Few minutes spent with Robinson will be remembered for eternity
Published 12:00 am Thursday, April 5, 2007
April 5, 2007
Eddie Robinson was sitting behind a folding table in a Jackson hotel ballroom. It was Southwestern Athletic Conference Media Days in 1997, what would become Robinson’s final year as Grambling State’s head football coach.
With a smattering of press guides spread across the table, the big man with the soft voice sat alone. Other coaches at other tables spoke to the various reporters in attendance.
Robinson folded his hands on the table and waited.
A cub reporter fresh out of college approached the man and sheepishly asked for a few minutes.
It wasn’t as much intimidation as being awestruck, something I prided myself on not being. I was close friends with Mel Allen, the greatest baseball announcer of them all. I’ve met ballplayers, politicians and the former three-term governor of New York used to prune our grape leaves back home.
So seeing “celebrities” really is no big deal.
Yet approaching the gray-haired Robinson caused difficulties. I was supposed to be there. I was a member of the media. Yet my hands trembled when I sat down.
This man before me had won, at the time, 82 more games than the great Alabama coach Bear Bryant. Robinson began coaching two years before my dad took his first breath.
Now I was face-to-face with the legend.
I stuttered and stammered, trying to ask the million-dollar question, ears pinned on every word he said.
I had no outlet, no other reporters to turn to when the questions I wanted to ask flew from my head.
Ask me one question I asked the man and I’ll say, “I haven’t a clue.”

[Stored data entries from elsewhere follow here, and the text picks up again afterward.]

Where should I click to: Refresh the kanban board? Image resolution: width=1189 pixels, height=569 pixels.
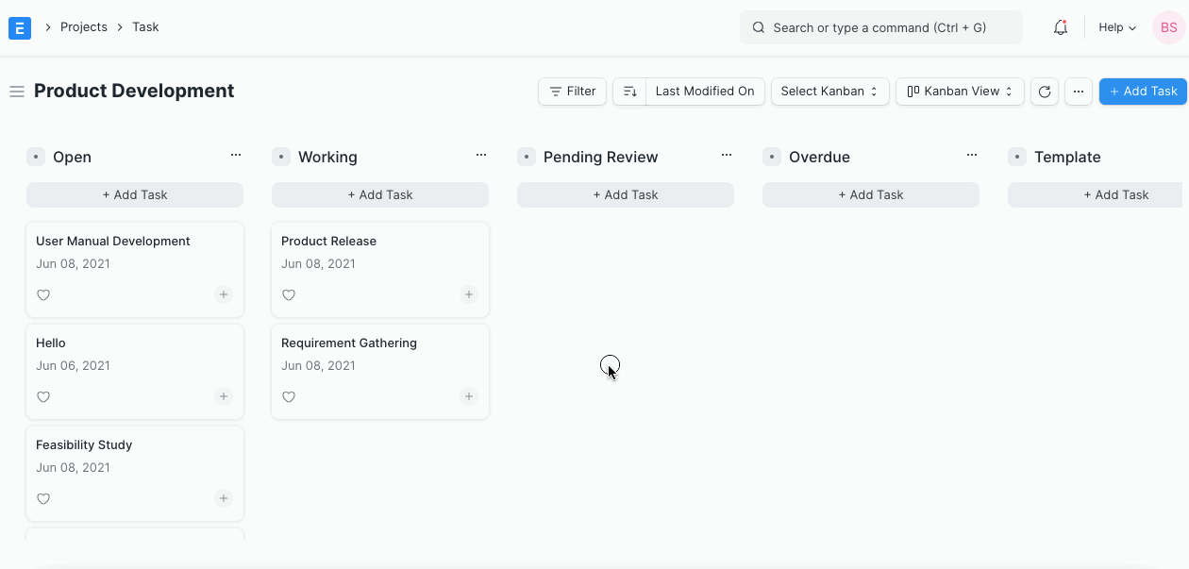click(x=1045, y=91)
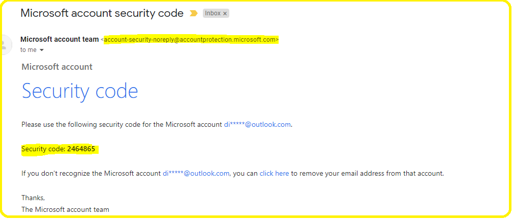Click the sender avatar icon
Viewport: 513px width, 220px height.
click(x=5, y=44)

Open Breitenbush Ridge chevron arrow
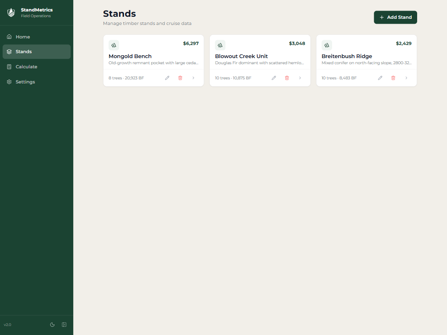point(406,78)
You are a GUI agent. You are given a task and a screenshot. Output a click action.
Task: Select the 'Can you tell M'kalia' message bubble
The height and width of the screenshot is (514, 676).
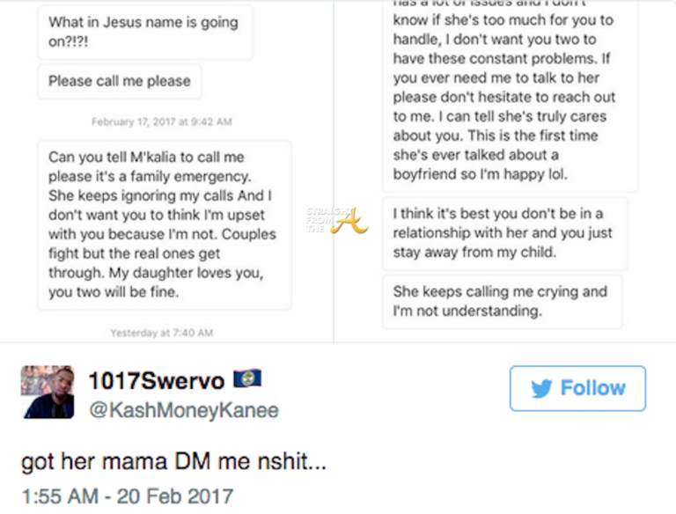pos(164,224)
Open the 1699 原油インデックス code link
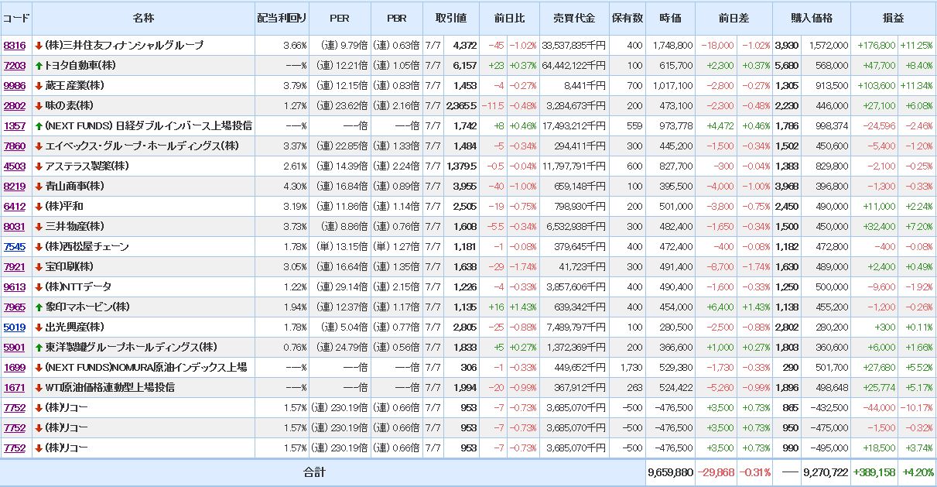 (x=15, y=368)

They couldn’t have been too outlandish, for Robinson answered every question with patience and a kind smile.
He retired following that season, one that saw the team win three games for the second consecutive season. His health began failing. Ultimately, he suffered from Alzheimer’s disease, leaving him oblivious to his surroundings.
He said once when asked about his remarkable win total that the two records he cherished most were spending 50 years with the same school and the same wife. Robinson died on Tuesday night at age 88.
Robinson transformed a tiny rural college in North Louisiana into one of the most respected college football programs in America. He did it during a time of great turmoil for blacks in the South. He recalled later that one of his functions was to make sandwiches for his team on road trips because his players were not allowed to eat in whites-only restaurants.
Since Robinson’s retirement, Grambling has had a pipeline to Vicksburg High. The Gators routinely send players to Grambling, and even though Robinson is long gone, his presence around the campus will be there forever.
I never once believed that the one interview I did with Robinson would stay with him any longer than the few minutes I sat with him.
Ten years later, though, the meeting has an indelible mark on me, and likely will forever.